Remember that many of your patrons learned to use the library by borrowing printed books. And that technology didn't change very much from year to year. Except the collection changed. New books arrived and found homes on the shelves next to the older books. So there was an actual, tangible history on the shelves. One could hold an old book that was once enjoyed in childhood in one hand right along with the latest bestseller in the other. And it inspired reflection, reflection on the years that have passed, on life, marriage, children, work, health, death. And all that reflection sucks.
People don't want to remember their lives. Or rather, they want to remember but only when they are guaranteed to not remember the next morning. And that's why we drink. To remember how much our lives suck and how much promise was wasted but to be able to forget it all tomorrow.
That's why shopping is awesome. Everything is new. You don't have to compare your life to some old diet book you tried to apply to your live 15 years ago that didn't work. Or to remember how much you loved reading Dean Koontz and how you met someone else who loved Koontz but then that person turned out to be such an asshole. Everything is wonderful in the Macy's Juniors department.
But libraries always remind you that you don't know shit. If you read books and love them, the next the books will be stamped on gold foil that you read by rubbing them against your teeth. Or worse, the books will require some special hardware to read and some overly complicated process for getting them out of the sky and onto the device. A process that makes you lose control of your bowels, just a little.
So let me apologize to all the library users who just want things to be the way they were way back when they first visited the library. I'm sorry. From all the libraries everywhere, I'm deeply sorry.

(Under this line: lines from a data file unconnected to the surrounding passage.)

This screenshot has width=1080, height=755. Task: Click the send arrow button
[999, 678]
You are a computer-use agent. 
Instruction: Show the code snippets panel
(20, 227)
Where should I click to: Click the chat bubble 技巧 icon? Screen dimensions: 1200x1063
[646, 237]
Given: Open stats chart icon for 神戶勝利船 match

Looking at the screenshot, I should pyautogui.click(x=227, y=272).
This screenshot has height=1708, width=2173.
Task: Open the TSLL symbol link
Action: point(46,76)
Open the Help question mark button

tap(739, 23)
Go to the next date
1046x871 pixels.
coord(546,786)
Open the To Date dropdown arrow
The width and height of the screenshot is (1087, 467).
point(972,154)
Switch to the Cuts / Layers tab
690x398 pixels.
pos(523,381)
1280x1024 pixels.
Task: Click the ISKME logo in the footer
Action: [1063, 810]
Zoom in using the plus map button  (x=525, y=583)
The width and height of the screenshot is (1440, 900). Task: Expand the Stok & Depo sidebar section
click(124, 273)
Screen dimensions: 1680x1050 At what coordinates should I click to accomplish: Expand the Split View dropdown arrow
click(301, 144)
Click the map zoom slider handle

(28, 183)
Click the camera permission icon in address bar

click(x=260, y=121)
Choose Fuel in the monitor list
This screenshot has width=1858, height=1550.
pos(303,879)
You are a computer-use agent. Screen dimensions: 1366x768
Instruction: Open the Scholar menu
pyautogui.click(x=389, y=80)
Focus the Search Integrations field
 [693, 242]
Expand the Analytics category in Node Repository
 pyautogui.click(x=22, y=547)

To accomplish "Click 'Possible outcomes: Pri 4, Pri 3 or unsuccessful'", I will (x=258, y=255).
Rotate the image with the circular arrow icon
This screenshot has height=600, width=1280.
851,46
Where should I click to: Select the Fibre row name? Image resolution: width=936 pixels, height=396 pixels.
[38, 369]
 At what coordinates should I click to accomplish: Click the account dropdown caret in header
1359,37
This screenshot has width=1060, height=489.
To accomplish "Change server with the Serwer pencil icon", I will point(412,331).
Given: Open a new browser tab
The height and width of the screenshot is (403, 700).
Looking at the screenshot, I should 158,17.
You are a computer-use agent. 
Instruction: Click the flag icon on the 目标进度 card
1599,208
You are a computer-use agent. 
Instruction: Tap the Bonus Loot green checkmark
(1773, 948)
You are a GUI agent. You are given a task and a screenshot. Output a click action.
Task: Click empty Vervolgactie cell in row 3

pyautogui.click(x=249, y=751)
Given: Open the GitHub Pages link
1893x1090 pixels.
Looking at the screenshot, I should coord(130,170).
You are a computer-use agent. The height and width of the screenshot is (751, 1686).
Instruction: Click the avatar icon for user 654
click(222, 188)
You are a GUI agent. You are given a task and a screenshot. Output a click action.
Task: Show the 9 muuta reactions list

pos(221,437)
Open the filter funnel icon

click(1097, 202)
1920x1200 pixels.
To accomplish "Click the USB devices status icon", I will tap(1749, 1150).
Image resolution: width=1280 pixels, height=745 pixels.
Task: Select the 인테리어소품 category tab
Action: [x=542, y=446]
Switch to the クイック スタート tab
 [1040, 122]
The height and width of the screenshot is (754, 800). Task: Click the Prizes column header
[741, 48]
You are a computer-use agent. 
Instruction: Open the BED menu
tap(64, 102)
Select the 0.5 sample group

Libraries keep changing. But yet we keep all the old stuff to keep you off balance and fuck up your day. Just when you got used to borrowing The Sound of Music on VHS, we dumped that copy and bought it on DVD. And now that you've learned to love your DVD player, we're switching to blu-ray. And next April we're going full streaming HD video. Won't that just make you lose your shit?
But it's not our fault.
Your one bit of satisfaction should come from knowing that all the smug assholes stroking and caressing their iPads now will be the old codgers later when the idea of manipulating a device with one's hands will seem prehistoric because all the world's data will just shoot out from our asses.